Turner Painted the Thames, and Van Gogh the fields outside his window, and Toulouse-Lautrec the whores and dancers of the Montmarc. Observation and imagination informed the artist, and in turn, that obsessive personalization of that observation ironically made that vision universal.
So here I find myself, upon the shore of the Trinity as the sun rises, observing as a heron breaks the shell of the surface of the river as she rises, and the sun tosses those ripples back at me, like fireworks. Ahead of me, across the shore, the sky separates itself slowly from the ridge of foliage, in ascending shades of grey to blue to taupe and then orange. Behind me, a thick, almost impregnatable swath of branches, leaf and vine rises as if to shield me, and I, in my provincial mind, feel a privileged guest to this most sublime spectacle… and so did Turner, and Van Gogh… and Lautrec, as they recorded each moment in their mind, and through their hand.

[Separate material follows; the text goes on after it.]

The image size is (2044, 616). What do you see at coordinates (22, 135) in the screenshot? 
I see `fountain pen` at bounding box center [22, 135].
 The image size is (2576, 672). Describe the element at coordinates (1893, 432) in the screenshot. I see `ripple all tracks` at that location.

Despite this separation of continent and century, what drives a person to creation is an attempt to an almost overriding obsession to put into order this bizarre yet opulent influx of imagery, and to somehow hammer it into order. Titian himself expressed this most concisely when he painted The Flaying of Marsyas. Marsyas stands in for the artist, who challenges the god Apollo to a singing duel. They agree that winner shall do with the loser as he pleases… and Apollo, upon his victory, decides to flay the satyr Marsyas alive. Marsyas, the artist, attempts to surpass the skills of Apollo, the god. What we find out, over and over again, is that when you challenge a god, you inevitably lose, and in the process, expose yourself completely. Marsyas is exposed as the artist as his skin is methodically removed by Apollo, and Titian as he attempts to put to canvas these ripples and glares and dapples, and Van Gogh these real and/or imagined lines, and Lautrec the glint of nightlight upon the sweat of these dancers.
So how am I, with the hum of morning traffic from the interstate less than a mile away, and the wretched odor of a rendering plant upstream, able to muster a challenge to the gods to somehow universalize this heron’s ascendance, and this mathematical dispersion of waves, this smell of earth and wood and weed? How am I that different from Turner, wandering the shores of the Thames at the height of the industrial revolution, with the bellowing of untreated refuse from the factories into the Thames, and the belching of coal ash into the sky, transforming the orange and blue of the dawn into an apocalyptic fire, any different? His vision was a transcendent yearning for an idealistic yet sublime Eden, and mine the same.